Prompt: Please copy, with no word changed, only the run of lines that opens with the line containing "Task: Select the" and closes with the last line below.

Raw data:

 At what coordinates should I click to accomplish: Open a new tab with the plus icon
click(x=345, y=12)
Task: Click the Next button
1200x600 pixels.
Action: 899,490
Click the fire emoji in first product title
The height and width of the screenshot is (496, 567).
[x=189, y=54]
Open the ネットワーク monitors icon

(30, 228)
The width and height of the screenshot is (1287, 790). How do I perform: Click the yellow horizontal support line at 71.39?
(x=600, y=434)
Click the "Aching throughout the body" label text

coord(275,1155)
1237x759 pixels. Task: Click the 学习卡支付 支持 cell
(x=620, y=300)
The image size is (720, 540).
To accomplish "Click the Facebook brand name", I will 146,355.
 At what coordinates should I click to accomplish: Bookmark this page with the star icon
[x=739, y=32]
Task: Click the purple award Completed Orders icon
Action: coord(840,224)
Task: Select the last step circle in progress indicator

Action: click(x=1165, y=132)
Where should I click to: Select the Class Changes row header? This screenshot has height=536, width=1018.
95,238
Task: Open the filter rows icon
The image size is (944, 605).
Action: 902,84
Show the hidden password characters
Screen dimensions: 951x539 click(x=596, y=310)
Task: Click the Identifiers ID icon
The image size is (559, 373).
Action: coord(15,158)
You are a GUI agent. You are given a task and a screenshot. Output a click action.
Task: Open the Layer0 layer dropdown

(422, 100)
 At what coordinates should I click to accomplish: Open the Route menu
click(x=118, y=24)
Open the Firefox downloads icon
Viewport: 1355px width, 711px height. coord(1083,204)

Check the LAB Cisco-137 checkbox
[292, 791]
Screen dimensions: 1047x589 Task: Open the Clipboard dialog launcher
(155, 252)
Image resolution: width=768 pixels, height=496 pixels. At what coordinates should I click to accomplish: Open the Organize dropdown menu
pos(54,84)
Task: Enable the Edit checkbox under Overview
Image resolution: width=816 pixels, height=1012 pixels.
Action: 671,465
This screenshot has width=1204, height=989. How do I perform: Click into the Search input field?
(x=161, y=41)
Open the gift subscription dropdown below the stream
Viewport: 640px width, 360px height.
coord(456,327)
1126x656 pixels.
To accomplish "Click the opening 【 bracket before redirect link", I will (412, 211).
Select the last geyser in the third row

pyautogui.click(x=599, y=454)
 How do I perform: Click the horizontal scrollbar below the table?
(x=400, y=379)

Answer to the problem:
Task: Select the last step circle in progress indicator

Action: click(x=1165, y=132)
Where should I click to: Select the Class Changes row header? This screenshot has height=536, width=1018.
95,238
Task: Open the filter rows icon
The image size is (944, 605).
Action: 902,84
Show the hidden password characters
Screen dimensions: 951x539 click(x=596, y=310)
Task: Click the Identifiers ID icon
The image size is (559, 373).
Action: coord(15,158)
You are a GUI agent. You are given a task and a screenshot. Output a click action.
Task: Open the Layer0 layer dropdown

(422, 100)
 At what coordinates should I click to accomplish: Open the Route menu
click(x=118, y=24)
Open the Firefox downloads icon
Viewport: 1355px width, 711px height. coord(1083,204)

Check the LAB Cisco-137 checkbox
[292, 791]
Screen dimensions: 1047x589 Task: Open the Clipboard dialog launcher
(155, 252)
Image resolution: width=768 pixels, height=496 pixels. At what coordinates should I click to accomplish: Open the Organize dropdown menu
pos(54,84)
Task: Enable the Edit checkbox under Overview
Image resolution: width=816 pixels, height=1012 pixels.
Action: 671,465
This screenshot has width=1204, height=989. How do I perform: Click into the Search input field?
(x=161, y=41)
Open the gift subscription dropdown below the stream
Viewport: 640px width, 360px height.
coord(456,327)
1126x656 pixels.
To accomplish "Click the opening 【 bracket before redirect link", I will (412, 211).
Select the last geyser in the third row

pyautogui.click(x=599, y=454)
 How do I perform: Click the horizontal scrollbar below the table?
(x=400, y=379)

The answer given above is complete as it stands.